Convert every line of the records below into a JSON list of strings, one string per line, and leave out blank lines.

----- Provided records -----

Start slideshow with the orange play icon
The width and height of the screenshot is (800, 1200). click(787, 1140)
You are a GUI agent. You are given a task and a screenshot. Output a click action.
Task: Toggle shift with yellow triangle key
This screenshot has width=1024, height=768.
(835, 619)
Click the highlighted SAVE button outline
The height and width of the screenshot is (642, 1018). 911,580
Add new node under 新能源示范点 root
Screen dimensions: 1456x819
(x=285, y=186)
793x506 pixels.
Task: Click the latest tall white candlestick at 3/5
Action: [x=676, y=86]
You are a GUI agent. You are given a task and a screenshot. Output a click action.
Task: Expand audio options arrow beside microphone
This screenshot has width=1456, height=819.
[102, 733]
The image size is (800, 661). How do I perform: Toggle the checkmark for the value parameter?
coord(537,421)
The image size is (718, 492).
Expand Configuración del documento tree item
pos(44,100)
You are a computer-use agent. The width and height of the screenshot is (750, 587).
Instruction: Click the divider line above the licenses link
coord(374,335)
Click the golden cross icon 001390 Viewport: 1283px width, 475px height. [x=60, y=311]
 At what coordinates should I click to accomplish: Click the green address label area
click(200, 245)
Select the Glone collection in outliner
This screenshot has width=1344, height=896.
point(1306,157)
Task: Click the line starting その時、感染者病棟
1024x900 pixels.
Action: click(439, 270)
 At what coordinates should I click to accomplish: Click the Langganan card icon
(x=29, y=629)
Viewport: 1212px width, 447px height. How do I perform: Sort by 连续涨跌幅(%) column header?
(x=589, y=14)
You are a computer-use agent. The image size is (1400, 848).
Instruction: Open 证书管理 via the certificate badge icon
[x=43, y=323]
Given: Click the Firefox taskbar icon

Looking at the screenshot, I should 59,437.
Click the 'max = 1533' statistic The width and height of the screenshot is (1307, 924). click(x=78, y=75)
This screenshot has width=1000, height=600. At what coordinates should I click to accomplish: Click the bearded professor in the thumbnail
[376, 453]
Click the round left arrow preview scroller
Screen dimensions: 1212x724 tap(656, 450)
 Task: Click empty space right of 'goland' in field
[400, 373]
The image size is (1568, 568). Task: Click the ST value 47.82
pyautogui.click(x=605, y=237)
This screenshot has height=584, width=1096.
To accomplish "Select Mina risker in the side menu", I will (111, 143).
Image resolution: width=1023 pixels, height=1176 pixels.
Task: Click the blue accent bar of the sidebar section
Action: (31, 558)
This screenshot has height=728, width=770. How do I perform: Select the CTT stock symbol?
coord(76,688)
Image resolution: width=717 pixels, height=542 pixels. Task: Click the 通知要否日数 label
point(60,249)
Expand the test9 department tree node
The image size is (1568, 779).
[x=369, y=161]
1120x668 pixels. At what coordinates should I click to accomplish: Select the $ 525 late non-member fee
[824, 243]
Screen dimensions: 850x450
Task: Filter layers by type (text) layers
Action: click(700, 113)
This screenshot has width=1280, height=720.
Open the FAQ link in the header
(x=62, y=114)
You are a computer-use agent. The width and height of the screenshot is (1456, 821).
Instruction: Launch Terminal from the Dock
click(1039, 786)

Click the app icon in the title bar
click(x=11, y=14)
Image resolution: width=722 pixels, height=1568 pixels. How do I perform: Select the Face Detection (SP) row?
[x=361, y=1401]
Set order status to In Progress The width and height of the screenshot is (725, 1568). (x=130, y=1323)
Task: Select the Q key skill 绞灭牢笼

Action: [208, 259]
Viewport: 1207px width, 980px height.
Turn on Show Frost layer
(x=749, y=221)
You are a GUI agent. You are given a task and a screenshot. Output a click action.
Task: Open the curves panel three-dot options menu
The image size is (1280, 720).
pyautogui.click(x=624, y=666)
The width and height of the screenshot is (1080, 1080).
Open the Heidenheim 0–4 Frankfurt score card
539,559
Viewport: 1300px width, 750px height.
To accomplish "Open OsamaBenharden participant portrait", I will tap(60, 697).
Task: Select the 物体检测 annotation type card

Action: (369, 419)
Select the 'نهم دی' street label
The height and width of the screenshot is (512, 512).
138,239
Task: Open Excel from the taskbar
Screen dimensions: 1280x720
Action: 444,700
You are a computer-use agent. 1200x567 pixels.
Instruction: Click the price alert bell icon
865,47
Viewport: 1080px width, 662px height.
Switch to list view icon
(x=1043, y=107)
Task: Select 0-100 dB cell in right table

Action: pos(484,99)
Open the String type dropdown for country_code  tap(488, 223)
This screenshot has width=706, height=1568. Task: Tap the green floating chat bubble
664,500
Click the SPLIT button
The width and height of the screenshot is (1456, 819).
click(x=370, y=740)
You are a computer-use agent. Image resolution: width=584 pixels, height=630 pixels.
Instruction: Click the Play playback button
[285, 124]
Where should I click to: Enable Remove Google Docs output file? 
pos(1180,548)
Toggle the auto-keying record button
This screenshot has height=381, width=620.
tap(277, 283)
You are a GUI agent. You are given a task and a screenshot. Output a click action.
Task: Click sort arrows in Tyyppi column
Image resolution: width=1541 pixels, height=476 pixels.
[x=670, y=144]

-----

### Result for this task
[
  "Start slideshow with the orange play icon",
  "The width and height of the screenshot is (800, 1200). click(787, 1140)",
  "You are a GUI agent. You are given a task and a screenshot. Output a click action.",
  "Task: Toggle shift with yellow triangle key",
  "This screenshot has width=1024, height=768.",
  "(835, 619)",
  "Click the highlighted SAVE button outline",
  "The height and width of the screenshot is (642, 1018). 911,580",
  "Add new node under 新能源示范点 root",
  "Screen dimensions: 1456x819",
  "(x=285, y=186)",
  "793x506 pixels.",
  "Task: Click the latest tall white candlestick at 3/5",
  "Action: [x=676, y=86]",
  "You are a GUI agent. You are given a task and a screenshot. Output a click action.",
  "Task: Expand audio options arrow beside microphone",
  "This screenshot has width=1456, height=819.",
  "[102, 733]",
  "The image size is (800, 661). How do I perform: Toggle the checkmark for the value parameter?",
  "coord(537,421)",
  "The image size is (718, 492).",
  "Expand Configuración del documento tree item",
  "pos(44,100)",
  "You are a computer-use agent. The width and height of the screenshot is (750, 587).",
  "Instruction: Click the divider line above the licenses link",
  "coord(374,335)",
  "Click the golden cross icon 001390 Viewport: 1283px width, 475px height. [x=60, y=311]",
  " At what coordinates should I click to accomplish: Click the green address label area",
  "click(200, 245)",
  "Select the Glone collection in outliner",
  "This screenshot has width=1344, height=896.",
  "point(1306,157)",
  "Task: Click the line starting その時、感染者病棟",
  "1024x900 pixels.",
  "Action: click(439, 270)",
  " At what coordinates should I click to accomplish: Click the Langganan card icon",
  "(x=29, y=629)",
  "Viewport: 1212px width, 447px height. How do I perform: Sort by 连续涨跌幅(%) column header?",
  "(x=589, y=14)",
  "You are a computer-use agent. The image size is (1400, 848).",
  "Instruction: Open 证书管理 via the certificate badge icon",
  "[x=43, y=323]",
  "Given: Click the Firefox taskbar icon",
  "Looking at the screenshot, I should 59,437.",
  "Click the 'max = 1533' statistic The width and height of the screenshot is (1307, 924). click(x=78, y=75)",
  "This screenshot has width=1000, height=600. At what coordinates should I click to accomplish: Click the bearded professor in the thumbnail",
  "[376, 453]",
  "Click the round left arrow preview scroller",
  "Screen dimensions: 1212x724 tap(656, 450)",
  " Task: Click empty space right of 'goland' in field",
  "[400, 373]",
  "The image size is (1568, 568). Task: Click the ST value 47.82",
  "pyautogui.click(x=605, y=237)",
  "This screenshot has height=584, width=1096.",
  "To accomplish \"Select Mina risker in the side menu\", I will (111, 143).",
  "Image resolution: width=1023 pixels, height=1176 pixels.",
  "Task: Click the blue accent bar of the sidebar section",
  "Action: (31, 558)",
  "This screenshot has height=728, width=770. How do I perform: Select the CTT stock symbol?",
  "coord(76,688)",
  "Image resolution: width=717 pixels, height=542 pixels. Task: Click the 通知要否日数 label",
  "point(60,249)",
  "Expand the test9 department tree node",
  "The image size is (1568, 779).",
  "[x=369, y=161]",
  "1120x668 pixels. At what coordinates should I click to accomplish: Select the $ 525 late non-member fee",
  "[824, 243]",
  "Screen dimensions: 850x450",
  "Task: Filter layers by type (text) layers",
  "Action: click(700, 113)",
  "This screenshot has width=1280, height=720.",
  "Open the FAQ link in the header",
  "(x=62, y=114)",
  "You are a computer-use agent. The width and height of the screenshot is (1456, 821).",
  "Instruction: Launch Terminal from the Dock",
  "click(1039, 786)",
  "Click the app icon in the title bar",
  "click(x=11, y=14)",
  "Image resolution: width=722 pixels, height=1568 pixels. How do I perform: Select the Face Detection (SP) row?",
  "[x=361, y=1401]",
  "Set order status to In Progress The width and height of the screenshot is (725, 1568). (x=130, y=1323)",
  "Task: Select the Q key skill 绞灭牢笼",
  "Action: [208, 259]",
  "Viewport: 1207px width, 980px height.",
  "Turn on Show Frost layer",
  "(x=749, y=221)",
  "You are a GUI agent. You are given a task and a screenshot. Output a click action.",
  "Task: Open the curves panel three-dot options menu",
  "The image size is (1280, 720).",
  "pyautogui.click(x=624, y=666)",
  "The width and height of the screenshot is (1080, 1080).",
  "Open the Heidenheim 0–4 Frankfurt score card",
  "539,559",
  "Viewport: 1300px width, 750px height.",
  "To accomplish \"Open OsamaBenharden participant portrait\", I will tap(60, 697).",
  "Task: Select the 物体检测 annotation type card",
  "Action: (369, 419)",
  "Select the 'نهم دی' street label",
  "The height and width of the screenshot is (512, 512).",
  "138,239",
  "Task: Open Excel from the taskbar",
  "Screen dimensions: 1280x720",
  "Action: 444,700",
  "You are a computer-use agent. 1200x567 pixels.",
  "Instruction: Click the price alert bell icon",
  "865,47",
  "Viewport: 1080px width, 662px height.",
  "Switch to list view icon",
  "(x=1043, y=107)",
  "Task: Select 0-100 dB cell in right table",
  "Action: pos(484,99)",
  "Open the String type dropdown for country_code  tap(488, 223)",
  "This screenshot has width=706, height=1568. Task: Tap the green floating chat bubble",
  "664,500",
  "Click the SPLIT button",
  "The width and height of the screenshot is (1456, 819).",
  "click(x=370, y=740)",
  "You are a computer-use agent. Image resolution: width=584 pixels, height=630 pixels.",
  "Instruction: Click the Play playback button",
  "[285, 124]",
  "Where should I click to: Enable Remove Google Docs output file? ",
  "pos(1180,548)",
  "Toggle the auto-keying record button",
  "This screenshot has height=381, width=620.",
  "tap(277, 283)",
  "You are a GUI agent. You are given a task and a screenshot. Output a click action.",
  "Task: Click sort arrows in Tyyppi column",
  "Image resolution: width=1541 pixels, height=476 pixels.",
  "[x=670, y=144]"
]